Brief: Repeat each entry below exactly as it stands.

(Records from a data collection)
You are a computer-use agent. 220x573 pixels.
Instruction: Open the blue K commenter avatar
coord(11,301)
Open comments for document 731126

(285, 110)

Exercise response:
You are a computer-use agent. 220x573 pixels.
Instruction: Open the blue K commenter avatar
coord(11,301)
Open comments for document 731126

(285, 110)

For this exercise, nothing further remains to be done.